In 2015, what are the options? History suggests that heading leftwards is not the answer, but there will be a significant body of thought that wants a clear ideological divide from the Tories. In 1980, and even in 1992, the global capitalism we now live with was not so entrenched as a way of life, so to make demands for workers rights, to be anti-bosses and perpetuate an image of the noble working man had not yet lost all currency. In 2015 to propose a political system of high regulation and taxation for business will be unlikely to gain a footing, even with the general, employed public. Defeat in 2010 empowered the left of the party. Defeat in 2015 will do the same for the right. Unlike conservatism, leftism gets caught up in indignation and the principle of principles.

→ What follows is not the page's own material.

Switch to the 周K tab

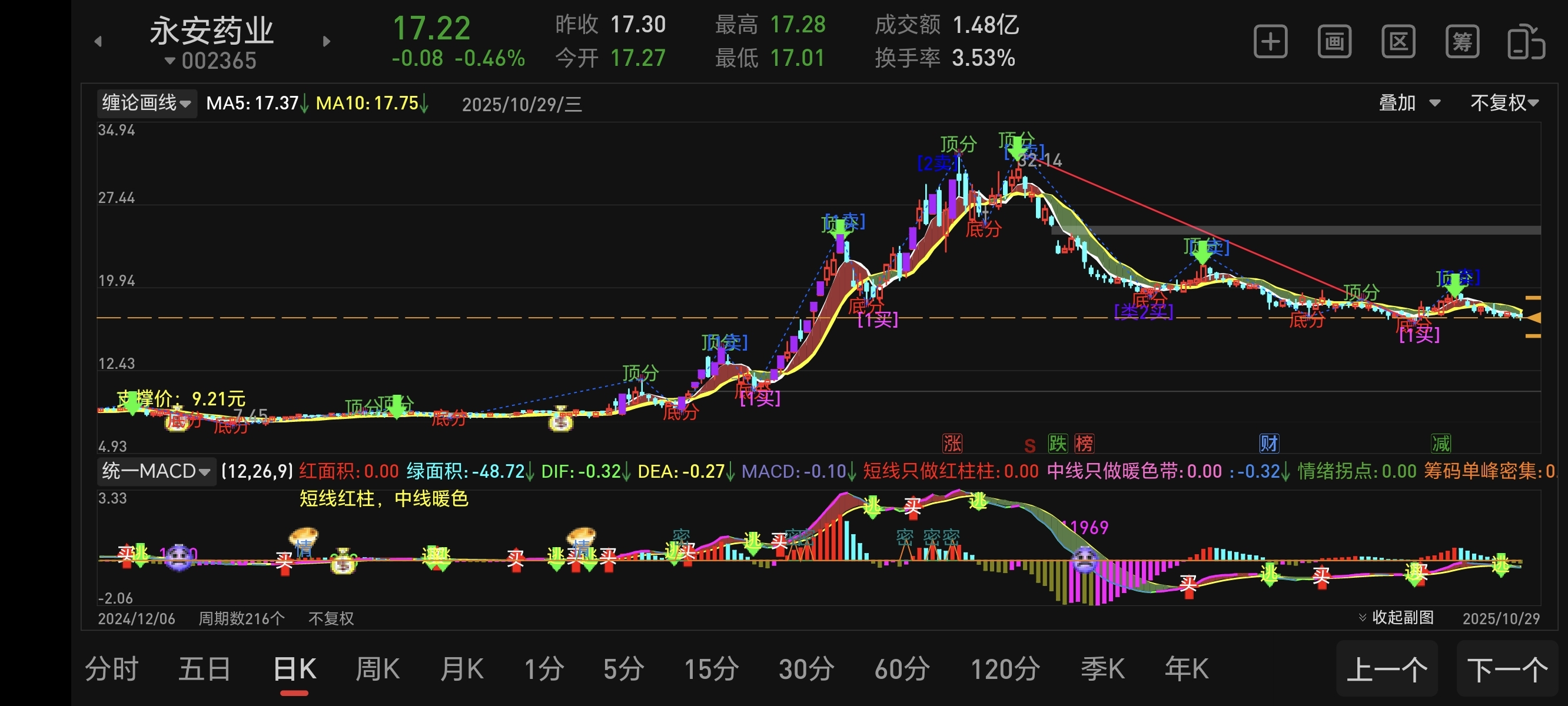point(377,670)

Any apparent sacrifice of such a point heads easily towards “…the elimination of nuance” and loses sight of the possibility that there can be a principled position that is a broad church of opinion appealing to the mainstream. Tony Blair once reminded his party “Power without principle is barren but principle without power is futile”. It seemed to work for him and the party for a while.

British conservatism is far less likely to wrangle interminably in public, offering reassurance to the public that they can keep their house in order and present themselves as more competent. Michael Portillo once demanded “clear, blue water” between Labour and the Tories, when the Tories were heading for the drain anyway, but the political right appear more at ease and more likely to be supported in any rightward lurches they may have to make. Theresa May once went public on the need to soften the Tories’ image as “the nasty party”. Apart from this, Conservatives are better at towing the line. Even in the mid-Nineties during their hopelessly inept spell in government, when John Major challenged his critics to “Put up or shut up”, they were unwilling to do any more laundering in public, so they shut up. In opposition and seemingly out of power forever, they remained relatively coherent.

It is painful for many to admit, but without adopting Tory policies, Labour and the Lib Dems could do well to adopt Tory habits. Failure to do so could mean that in UK politics for a whole generation, there is very little left.